[lld] 5c3c0a8 - [ELF] Replace inExpr with lexState. NFC
Fangrui Song via llvm-commits
llvm-commits at lists.llvm.org
Sat Feb 1 15:49:13 PST 2025
Author: Fangrui Song
Date: 2025-02-01T15:49:08-08:00
New Revision: 5c3c0a8cec9205efba78583bd0b8a646270968a1
URL: https://github.com/llvm/llvm-project/commit/5c3c0a8cec9205efba78583bd0b8a646270968a1
DIFF: https://github.com/llvm/llvm-project/commit/5c3c0a8cec9205efba78583bd0b8a646270968a1.diff
LOG: [ELF] Replace inExpr with lexState. NFC
We may add another state State::Wild to behave more lik GNU ld.
Added:
Modified:
lld/ELF/ScriptLexer.cpp
lld/ELF/ScriptLexer.h
lld/ELF/ScriptParser.cpp
Removed:
################################################################################
diff --git a/lld/ELF/ScriptLexer.cpp b/lld/ELF/ScriptLexer.cpp
index e0adf2e5b0c8cc..8db44f55505f84 100644
--- a/lld/ELF/ScriptLexer.cpp
+++ b/lld/ELF/ScriptLexer.cpp
@@ -105,7 +105,7 @@ void ScriptLexer::lex() {
curBuf = buffers.pop_back_val();
continue;
}
- curTokState = inExpr;
+ curTokState = lexState;
// Quoted token. Note that double-quote characters are parts of a token
// because, in a glob match context, only unquoted tokens are interpreted
@@ -142,7 +142,13 @@ void ScriptLexer::lex() {
// C-like languages, so that you can write "file-name.cpp" as one bare
// token.
size_t pos;
- if (inExpr) {
+ switch (lexState) {
+ case State::Script:
+ pos = s.find_first_not_of(
+ "ABCDEFGHIJKLMNOPQRSTUVWXYZabcdefghijklmnopqrstuvwxyz"

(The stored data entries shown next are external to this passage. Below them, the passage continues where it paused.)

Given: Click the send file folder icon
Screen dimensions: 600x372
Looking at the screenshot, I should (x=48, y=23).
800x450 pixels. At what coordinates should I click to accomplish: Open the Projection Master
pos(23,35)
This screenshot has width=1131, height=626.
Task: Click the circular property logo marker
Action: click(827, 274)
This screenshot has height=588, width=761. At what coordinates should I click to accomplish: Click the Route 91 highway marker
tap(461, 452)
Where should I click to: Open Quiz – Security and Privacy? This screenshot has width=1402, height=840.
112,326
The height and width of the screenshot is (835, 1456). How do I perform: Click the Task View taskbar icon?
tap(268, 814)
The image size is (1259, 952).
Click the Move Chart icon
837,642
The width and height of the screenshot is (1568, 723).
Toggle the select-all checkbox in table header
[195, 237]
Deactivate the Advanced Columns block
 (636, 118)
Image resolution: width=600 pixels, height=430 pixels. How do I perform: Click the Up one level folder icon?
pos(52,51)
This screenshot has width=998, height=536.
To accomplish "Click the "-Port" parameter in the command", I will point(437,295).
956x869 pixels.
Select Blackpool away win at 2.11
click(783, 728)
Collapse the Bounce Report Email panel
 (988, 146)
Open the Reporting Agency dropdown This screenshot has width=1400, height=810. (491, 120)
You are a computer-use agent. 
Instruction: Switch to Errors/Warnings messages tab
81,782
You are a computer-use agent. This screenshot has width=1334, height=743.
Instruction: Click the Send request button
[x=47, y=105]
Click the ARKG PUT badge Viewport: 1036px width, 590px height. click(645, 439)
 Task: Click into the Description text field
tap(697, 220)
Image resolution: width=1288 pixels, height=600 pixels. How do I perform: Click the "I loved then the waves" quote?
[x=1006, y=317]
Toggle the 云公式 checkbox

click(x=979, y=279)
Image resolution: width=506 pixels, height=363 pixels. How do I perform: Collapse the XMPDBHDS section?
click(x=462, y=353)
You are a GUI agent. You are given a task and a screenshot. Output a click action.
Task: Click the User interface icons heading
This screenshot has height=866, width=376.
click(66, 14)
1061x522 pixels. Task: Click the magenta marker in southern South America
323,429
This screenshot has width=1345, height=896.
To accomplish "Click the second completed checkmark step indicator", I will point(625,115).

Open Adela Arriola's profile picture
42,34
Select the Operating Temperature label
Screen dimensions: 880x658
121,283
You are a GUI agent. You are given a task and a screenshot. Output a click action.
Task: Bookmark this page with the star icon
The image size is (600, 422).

+ "0123456789_.$/\\~=+[]*?-!^:");
+ break;
+ case State::Expr:
pos = s.find_first_not_of(
"ABCDEFGHIJKLMNOPQRSTUVWXYZabcdefghijklmnopqrstuvwxyz"
"0123456789_.$");
@@ -150,10 +156,7 @@ void ScriptLexer::lex() {
((s[0] == s[1] && strchr("<>&|", s[0])) ||
is_contained({"==", "!=", "<=", ">=", "<<", ">>"}, s.substr(0, 2))))
pos = 2;
- } else {
- pos = s.find_first_not_of(
- "ABCDEFGHIJKLMNOPQRSTUVWXYZabcdefghijklmnopqrstuvwxyz"
- "0123456789_.$/\\~=+[]*?-!^:");
+ break;
}
if (pos == 0)
@@ -208,8 +211,8 @@ StringRef ScriptLexer::next() {
}
StringRef ScriptLexer::peek() {
- // curTok is invalid if curTokState and inExpr mismatch.
- if (curTok.size() && curTokState != inExpr) {
+ // curTok is invalid if curTokState and lexState mismatch.
+ if (curTok.size() && curTokState != lexState) {
curBuf.s = StringRef(curTok.data(), curBuf.s.end() - curTok.data());
curTok = {};
}
diff --git a/lld/ELF/ScriptLexer.h b/lld/ELF/ScriptLexer.h
index d689a7e108f93e..be691022f53854 100644
--- a/lld/ELF/ScriptLexer.h
+++ b/lld/ELF/ScriptLexer.h
@@ -41,6 +41,11 @@ class ScriptLexer {
// Used to detect INCLUDE() cycles.
llvm::DenseSet<StringRef> activeFilenames;
+ enum class State {
+ Script,
+ Expr,
+ };
+
struct Token {
StringRef str;
explicit operator bool() const { return !str.empty(); }
@@ -54,8 +59,9 @@ class ScriptLexer {
// expression state changes.
StringRef curTok;
size_t prevTokLine = 1;
- // The inExpr state when curTok is cached.
- bool curTokState = false;
+ // The lex state when curTok is cached.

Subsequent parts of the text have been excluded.